Convert the lines from the one with "Increase quantity with the plus button" to the one with "point(615,329)" into a Markdown table with the columns No. and Text. Put each line's number in No. and the line itself in Text, leaving out blank lines.
* Begin Input material *
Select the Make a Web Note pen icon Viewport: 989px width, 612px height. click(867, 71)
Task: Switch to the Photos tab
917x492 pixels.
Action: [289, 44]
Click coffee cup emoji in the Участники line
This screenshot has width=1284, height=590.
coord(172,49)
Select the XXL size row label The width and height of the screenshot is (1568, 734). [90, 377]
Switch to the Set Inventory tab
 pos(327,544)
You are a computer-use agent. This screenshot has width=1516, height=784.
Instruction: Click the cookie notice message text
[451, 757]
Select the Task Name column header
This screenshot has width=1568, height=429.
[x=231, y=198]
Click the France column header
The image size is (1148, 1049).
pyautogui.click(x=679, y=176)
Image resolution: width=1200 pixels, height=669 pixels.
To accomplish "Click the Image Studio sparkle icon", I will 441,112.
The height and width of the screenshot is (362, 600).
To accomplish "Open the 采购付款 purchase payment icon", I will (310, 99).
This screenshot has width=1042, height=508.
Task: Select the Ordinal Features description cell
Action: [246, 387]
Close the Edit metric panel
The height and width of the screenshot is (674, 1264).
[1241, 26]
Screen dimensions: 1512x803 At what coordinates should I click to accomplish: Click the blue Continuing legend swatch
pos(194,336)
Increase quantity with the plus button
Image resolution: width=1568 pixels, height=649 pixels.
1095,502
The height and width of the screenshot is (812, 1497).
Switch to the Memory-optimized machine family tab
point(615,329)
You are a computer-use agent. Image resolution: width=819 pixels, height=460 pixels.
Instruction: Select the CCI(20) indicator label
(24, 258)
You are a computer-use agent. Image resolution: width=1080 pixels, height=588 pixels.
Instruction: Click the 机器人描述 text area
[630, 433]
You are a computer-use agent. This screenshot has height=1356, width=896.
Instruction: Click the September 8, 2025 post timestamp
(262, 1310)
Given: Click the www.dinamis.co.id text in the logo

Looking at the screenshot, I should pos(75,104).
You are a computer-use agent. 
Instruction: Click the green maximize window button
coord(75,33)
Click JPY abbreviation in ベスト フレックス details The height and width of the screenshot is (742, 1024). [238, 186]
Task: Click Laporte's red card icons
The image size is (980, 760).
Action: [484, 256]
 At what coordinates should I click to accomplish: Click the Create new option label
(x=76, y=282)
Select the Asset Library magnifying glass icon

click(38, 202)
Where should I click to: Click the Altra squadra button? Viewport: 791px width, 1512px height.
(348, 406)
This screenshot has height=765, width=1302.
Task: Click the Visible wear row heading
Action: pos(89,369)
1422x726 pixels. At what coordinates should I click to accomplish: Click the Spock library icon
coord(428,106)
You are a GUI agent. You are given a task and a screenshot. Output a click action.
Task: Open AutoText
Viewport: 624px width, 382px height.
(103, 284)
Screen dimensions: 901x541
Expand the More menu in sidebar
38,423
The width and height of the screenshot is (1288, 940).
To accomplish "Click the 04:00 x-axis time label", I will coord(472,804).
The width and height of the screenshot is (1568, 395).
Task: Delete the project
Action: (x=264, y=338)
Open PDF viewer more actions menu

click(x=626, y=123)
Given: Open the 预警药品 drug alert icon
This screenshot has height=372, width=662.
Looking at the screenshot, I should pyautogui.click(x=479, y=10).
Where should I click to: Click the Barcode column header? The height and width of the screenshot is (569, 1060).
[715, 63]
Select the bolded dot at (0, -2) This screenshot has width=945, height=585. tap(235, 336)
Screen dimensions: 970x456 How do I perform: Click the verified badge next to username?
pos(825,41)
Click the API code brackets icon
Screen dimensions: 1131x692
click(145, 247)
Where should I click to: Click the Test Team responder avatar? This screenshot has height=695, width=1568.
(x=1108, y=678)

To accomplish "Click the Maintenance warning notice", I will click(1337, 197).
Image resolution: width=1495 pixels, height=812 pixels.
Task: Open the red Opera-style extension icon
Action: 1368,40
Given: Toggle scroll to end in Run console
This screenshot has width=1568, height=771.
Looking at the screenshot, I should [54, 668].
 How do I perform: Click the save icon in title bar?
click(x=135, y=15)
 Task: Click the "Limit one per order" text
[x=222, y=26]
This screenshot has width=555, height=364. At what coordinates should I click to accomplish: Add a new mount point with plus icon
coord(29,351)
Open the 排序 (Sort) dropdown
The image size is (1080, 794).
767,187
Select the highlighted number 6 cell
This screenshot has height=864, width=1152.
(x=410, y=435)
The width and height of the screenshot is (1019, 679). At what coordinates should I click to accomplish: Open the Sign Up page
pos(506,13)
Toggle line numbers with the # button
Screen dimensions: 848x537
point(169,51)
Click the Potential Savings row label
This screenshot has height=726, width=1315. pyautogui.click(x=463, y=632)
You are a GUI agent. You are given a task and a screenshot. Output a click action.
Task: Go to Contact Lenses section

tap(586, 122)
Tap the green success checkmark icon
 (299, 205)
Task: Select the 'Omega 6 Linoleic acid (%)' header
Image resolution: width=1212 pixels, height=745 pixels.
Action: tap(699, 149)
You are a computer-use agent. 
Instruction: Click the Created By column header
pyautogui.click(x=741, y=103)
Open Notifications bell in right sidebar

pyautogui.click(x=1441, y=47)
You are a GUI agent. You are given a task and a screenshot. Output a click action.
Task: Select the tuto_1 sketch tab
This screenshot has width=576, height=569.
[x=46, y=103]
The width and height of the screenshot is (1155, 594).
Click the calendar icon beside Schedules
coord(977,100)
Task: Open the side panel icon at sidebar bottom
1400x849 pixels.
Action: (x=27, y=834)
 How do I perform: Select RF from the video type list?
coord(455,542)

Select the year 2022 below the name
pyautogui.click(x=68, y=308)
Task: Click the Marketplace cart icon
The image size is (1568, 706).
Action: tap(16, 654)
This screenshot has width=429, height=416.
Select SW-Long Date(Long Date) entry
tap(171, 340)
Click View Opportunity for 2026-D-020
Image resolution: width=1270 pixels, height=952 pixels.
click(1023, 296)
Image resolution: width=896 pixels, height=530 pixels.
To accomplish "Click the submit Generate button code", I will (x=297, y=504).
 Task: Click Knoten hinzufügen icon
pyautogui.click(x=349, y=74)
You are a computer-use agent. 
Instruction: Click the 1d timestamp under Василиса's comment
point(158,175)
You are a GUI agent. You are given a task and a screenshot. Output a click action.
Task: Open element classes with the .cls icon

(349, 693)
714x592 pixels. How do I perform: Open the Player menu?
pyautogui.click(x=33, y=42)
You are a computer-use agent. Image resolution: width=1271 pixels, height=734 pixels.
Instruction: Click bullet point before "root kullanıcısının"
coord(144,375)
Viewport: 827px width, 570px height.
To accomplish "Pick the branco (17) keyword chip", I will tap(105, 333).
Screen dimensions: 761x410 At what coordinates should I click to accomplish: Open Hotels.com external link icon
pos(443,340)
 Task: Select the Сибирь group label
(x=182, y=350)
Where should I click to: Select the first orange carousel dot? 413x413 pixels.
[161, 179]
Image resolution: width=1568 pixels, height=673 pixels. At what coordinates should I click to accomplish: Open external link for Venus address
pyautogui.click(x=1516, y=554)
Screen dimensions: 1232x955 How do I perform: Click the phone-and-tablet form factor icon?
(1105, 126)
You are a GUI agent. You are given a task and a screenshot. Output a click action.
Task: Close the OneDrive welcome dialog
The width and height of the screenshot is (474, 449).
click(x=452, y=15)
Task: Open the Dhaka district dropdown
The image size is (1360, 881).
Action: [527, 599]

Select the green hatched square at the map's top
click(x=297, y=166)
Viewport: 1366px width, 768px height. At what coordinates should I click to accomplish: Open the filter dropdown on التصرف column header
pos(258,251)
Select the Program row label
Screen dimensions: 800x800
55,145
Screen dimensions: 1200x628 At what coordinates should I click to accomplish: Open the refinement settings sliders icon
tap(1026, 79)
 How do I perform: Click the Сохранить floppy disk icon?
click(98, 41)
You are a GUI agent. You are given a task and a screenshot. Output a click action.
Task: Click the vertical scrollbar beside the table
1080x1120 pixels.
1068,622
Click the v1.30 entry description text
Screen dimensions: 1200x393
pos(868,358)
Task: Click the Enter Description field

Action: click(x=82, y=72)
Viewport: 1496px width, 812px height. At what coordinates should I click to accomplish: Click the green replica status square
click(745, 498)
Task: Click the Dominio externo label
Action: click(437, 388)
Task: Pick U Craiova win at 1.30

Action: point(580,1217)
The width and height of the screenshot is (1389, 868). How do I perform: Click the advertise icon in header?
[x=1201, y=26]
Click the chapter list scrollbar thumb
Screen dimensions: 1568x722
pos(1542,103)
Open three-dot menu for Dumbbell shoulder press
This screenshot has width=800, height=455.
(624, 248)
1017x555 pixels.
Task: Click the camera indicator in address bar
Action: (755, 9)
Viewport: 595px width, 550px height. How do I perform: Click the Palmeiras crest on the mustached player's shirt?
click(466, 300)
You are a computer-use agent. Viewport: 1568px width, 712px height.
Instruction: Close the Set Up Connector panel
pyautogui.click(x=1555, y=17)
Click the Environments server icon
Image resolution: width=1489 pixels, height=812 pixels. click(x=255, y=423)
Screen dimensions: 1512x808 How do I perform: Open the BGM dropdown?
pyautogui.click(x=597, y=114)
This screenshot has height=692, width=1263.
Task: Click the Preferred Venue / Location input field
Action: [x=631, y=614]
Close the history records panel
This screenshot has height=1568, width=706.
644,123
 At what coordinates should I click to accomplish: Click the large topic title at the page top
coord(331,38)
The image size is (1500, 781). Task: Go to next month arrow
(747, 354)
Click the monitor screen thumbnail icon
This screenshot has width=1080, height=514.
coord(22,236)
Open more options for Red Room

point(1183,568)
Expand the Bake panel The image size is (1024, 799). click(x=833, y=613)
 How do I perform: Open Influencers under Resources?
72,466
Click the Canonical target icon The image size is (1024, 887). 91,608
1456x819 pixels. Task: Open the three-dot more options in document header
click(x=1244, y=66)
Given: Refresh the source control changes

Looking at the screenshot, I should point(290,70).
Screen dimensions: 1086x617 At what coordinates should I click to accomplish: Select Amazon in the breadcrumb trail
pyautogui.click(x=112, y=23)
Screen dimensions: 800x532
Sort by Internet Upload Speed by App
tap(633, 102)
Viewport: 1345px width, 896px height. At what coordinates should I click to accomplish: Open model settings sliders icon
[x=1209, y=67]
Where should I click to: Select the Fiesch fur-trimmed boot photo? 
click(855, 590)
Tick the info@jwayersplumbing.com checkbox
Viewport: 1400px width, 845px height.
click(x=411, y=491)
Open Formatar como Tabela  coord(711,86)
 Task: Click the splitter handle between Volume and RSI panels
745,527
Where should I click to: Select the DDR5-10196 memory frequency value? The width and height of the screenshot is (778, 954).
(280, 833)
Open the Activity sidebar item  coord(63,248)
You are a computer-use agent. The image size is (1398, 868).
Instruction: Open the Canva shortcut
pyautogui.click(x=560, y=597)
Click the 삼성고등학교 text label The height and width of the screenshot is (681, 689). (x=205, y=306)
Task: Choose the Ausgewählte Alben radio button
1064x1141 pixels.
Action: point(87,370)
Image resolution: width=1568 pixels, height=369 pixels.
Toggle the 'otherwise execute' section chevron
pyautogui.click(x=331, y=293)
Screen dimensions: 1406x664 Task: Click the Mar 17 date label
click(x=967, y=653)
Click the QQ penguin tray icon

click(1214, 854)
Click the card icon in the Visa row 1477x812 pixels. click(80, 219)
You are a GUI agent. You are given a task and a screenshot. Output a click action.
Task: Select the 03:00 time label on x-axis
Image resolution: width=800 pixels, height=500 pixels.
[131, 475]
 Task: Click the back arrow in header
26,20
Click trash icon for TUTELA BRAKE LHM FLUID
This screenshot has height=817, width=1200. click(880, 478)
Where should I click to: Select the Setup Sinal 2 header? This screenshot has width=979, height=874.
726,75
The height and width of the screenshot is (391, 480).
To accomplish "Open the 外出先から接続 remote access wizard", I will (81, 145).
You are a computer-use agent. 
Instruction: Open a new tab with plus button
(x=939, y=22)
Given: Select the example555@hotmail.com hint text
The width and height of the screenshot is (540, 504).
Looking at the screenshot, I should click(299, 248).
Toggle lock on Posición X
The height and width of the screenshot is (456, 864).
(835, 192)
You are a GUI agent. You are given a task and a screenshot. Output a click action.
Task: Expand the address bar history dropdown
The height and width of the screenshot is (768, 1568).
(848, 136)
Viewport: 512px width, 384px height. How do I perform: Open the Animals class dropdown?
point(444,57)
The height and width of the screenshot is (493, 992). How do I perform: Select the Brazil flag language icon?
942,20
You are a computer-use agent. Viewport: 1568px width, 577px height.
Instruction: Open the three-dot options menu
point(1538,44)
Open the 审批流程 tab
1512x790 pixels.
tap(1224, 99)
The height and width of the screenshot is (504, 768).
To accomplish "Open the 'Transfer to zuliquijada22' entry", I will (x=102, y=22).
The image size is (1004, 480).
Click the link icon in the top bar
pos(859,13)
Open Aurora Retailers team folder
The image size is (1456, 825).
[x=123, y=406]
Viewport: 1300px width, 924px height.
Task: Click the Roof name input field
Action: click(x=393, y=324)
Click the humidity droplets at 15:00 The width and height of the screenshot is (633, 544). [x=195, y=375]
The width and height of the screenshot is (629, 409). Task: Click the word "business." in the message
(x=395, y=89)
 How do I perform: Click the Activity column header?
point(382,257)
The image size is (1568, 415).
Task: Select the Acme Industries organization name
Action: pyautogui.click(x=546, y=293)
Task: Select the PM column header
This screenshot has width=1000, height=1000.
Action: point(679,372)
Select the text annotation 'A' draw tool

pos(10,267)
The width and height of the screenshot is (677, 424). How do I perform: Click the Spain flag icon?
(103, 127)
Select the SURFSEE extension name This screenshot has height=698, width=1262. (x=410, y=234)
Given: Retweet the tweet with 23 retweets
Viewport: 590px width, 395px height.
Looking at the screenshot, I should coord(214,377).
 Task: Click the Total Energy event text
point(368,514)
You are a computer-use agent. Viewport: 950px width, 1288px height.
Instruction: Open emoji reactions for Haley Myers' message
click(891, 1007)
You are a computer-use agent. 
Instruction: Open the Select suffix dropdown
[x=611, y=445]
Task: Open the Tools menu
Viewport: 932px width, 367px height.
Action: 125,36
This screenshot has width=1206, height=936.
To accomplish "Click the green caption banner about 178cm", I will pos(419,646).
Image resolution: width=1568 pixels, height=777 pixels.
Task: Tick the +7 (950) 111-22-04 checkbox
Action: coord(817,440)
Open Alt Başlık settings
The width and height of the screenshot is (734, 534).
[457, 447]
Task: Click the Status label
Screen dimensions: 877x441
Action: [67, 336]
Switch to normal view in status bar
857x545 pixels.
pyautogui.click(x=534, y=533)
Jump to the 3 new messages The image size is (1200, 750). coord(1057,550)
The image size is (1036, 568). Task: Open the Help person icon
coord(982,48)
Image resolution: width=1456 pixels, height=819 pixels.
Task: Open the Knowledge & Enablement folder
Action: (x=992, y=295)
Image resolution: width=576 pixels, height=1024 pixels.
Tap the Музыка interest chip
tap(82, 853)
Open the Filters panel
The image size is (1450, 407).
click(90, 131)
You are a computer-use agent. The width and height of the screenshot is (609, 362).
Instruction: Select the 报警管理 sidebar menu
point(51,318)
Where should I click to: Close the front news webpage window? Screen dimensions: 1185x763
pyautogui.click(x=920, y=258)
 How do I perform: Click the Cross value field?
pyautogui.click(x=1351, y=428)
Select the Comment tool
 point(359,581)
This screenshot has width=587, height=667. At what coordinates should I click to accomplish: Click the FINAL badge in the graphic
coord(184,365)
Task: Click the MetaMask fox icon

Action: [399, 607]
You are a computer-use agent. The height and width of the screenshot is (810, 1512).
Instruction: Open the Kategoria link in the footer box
* End Input material *
◆ **Result**
| No. | Text |
|---|---|
| 1 | Increase quantity with the plus button |
| 2 | Image resolution: width=1568 pixels, height=649 pixels. |
| 3 | 1095,502 |
| 4 | The height and width of the screenshot is (812, 1497). |
| 5 | Switch to the Memory-optimized machine family tab |
| 6 | point(615,329) |